My cypress beds are set just at the ground surface. I screened an area and leveled it with a front end loader and a spinning laser level that I had in the company stores.

I laid down a single layer of brick for drainage and the laid the cypress beds on top (4'X8') . As you know, cypress is nice n heavy. cause its loaded with silica like bamboo. My raised beds take a fresh bucket of compot each year or so and give us the best tomatoes, chile peppers (Im a fan of hotter is better), and this yar, Im planting strawberries.

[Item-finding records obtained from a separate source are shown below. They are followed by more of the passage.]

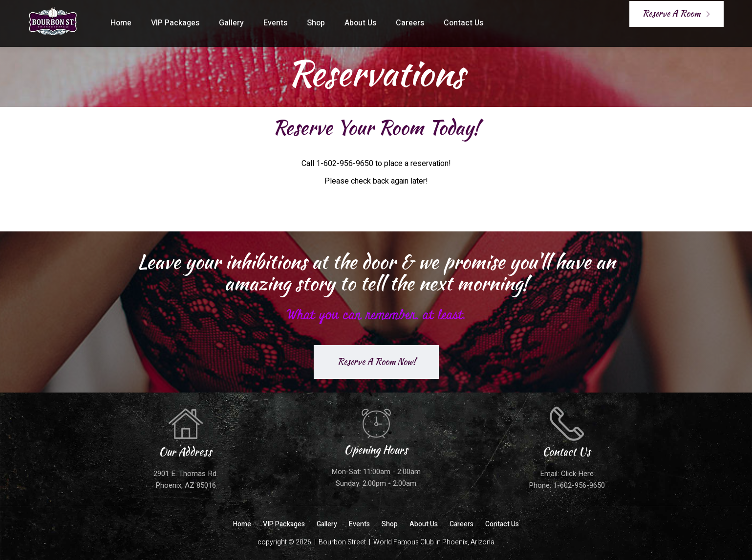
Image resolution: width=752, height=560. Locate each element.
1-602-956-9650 (579, 485)
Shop (316, 23)
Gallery (231, 23)
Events (275, 23)
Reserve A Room (676, 13)
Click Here (577, 474)
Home (121, 23)
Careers (410, 23)
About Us (360, 23)
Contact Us (463, 23)
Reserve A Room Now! (376, 361)
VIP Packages (175, 23)
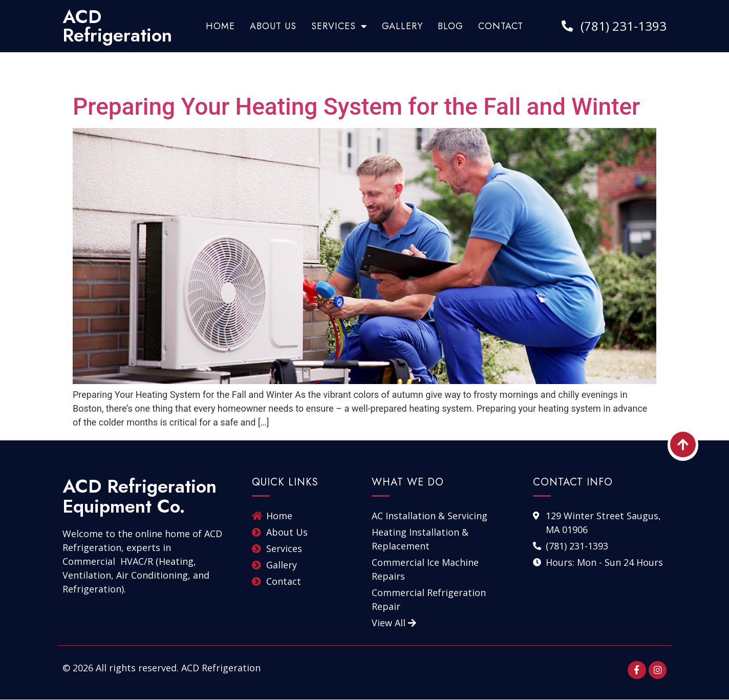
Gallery (402, 26)
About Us (273, 26)
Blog (451, 26)
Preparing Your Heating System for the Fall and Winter (356, 107)
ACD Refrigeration (117, 26)
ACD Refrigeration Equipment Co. (139, 496)
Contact (501, 26)
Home (220, 26)
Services (339, 26)
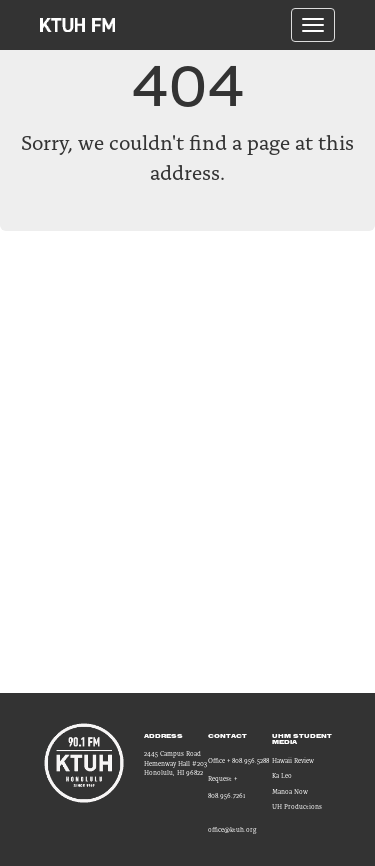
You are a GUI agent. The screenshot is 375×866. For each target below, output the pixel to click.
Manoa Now (290, 791)
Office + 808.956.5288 (238, 760)
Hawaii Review (293, 760)
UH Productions (297, 806)
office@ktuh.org (232, 829)
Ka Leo (282, 775)
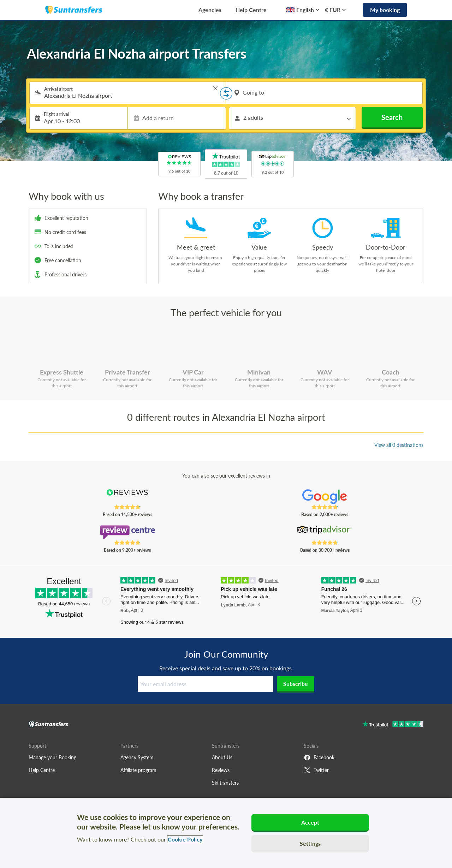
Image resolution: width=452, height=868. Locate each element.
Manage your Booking (52, 757)
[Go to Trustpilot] (393, 725)
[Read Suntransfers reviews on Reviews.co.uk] (127, 497)
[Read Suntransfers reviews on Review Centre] (127, 532)
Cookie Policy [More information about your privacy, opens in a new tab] (185, 839)
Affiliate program (138, 770)
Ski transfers (225, 783)
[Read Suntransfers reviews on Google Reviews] (325, 497)
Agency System (137, 757)
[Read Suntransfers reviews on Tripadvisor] (325, 532)
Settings (310, 843)
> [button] (215, 88)
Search (392, 117)
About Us (222, 757)
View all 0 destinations (399, 445)
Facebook (319, 758)
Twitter (316, 770)
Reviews (221, 770)
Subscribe (296, 683)
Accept (310, 822)
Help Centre (251, 10)
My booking (385, 10)
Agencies (210, 10)
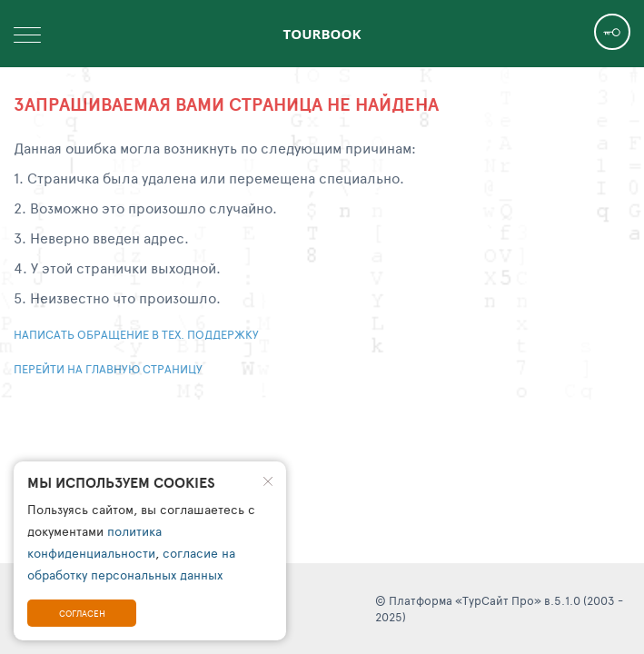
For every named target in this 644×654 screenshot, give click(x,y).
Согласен (82, 613)
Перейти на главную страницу (108, 369)
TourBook (322, 34)
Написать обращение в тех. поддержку (136, 334)
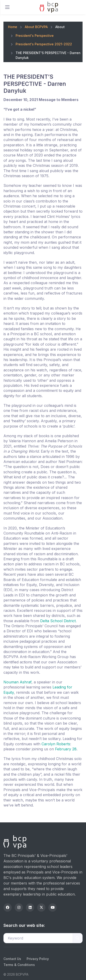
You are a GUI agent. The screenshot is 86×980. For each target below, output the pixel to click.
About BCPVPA (36, 27)
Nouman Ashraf (17, 682)
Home (13, 27)
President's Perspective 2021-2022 (44, 44)
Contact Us (12, 959)
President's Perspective (34, 35)
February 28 (66, 749)
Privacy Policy (38, 959)
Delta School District (58, 621)
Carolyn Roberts (56, 744)
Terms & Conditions (19, 965)
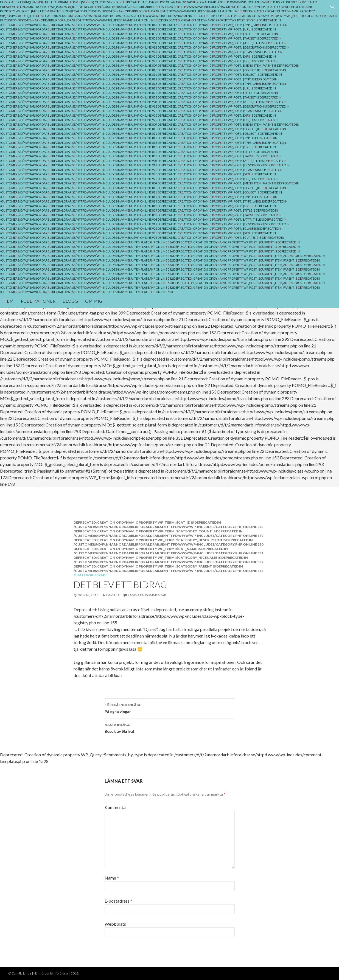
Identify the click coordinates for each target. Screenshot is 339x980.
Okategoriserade (90, 575)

I used to garden on a half acre ground plot and I get just as much from the raised beds on a much smaller area and they look lmost Williamsburgish what with th cut flower bed within.
farmerman
 
  1  
Reply Sun 4 Mar, 2018 03:31 am
@farmerman,
Ive got onions in and Im going to devote 2 of the new beds just to strawberries. The neat thing about these is that weeds dont take over as they did in the old "Flat plat garden"
farmerman
 
  1  
Reply Sun 30 Dec, 2018 03:16 pm
@farmerman,
I made 4 more 4'X 8" boxes. Only thing different is that I built these from a material thats like TREX (its 10" wide boards 5/4 stock and is guaranteed for my life). I planted several sets of onions . I planted my garlic around Halloween in one of the older boxes. All in all, Ive now got 10 raised bed plots .I poured river rock walkway stones in between the boxes and around the outside about 3 ft wide. This gives water a nice daylight way to drain and it keeps the lawn mowers from pitching grass seed into the boxes and causing weed growth.
Ive got 2 boxes o strawberries (about 48 plants) garlic , herds , and now onions.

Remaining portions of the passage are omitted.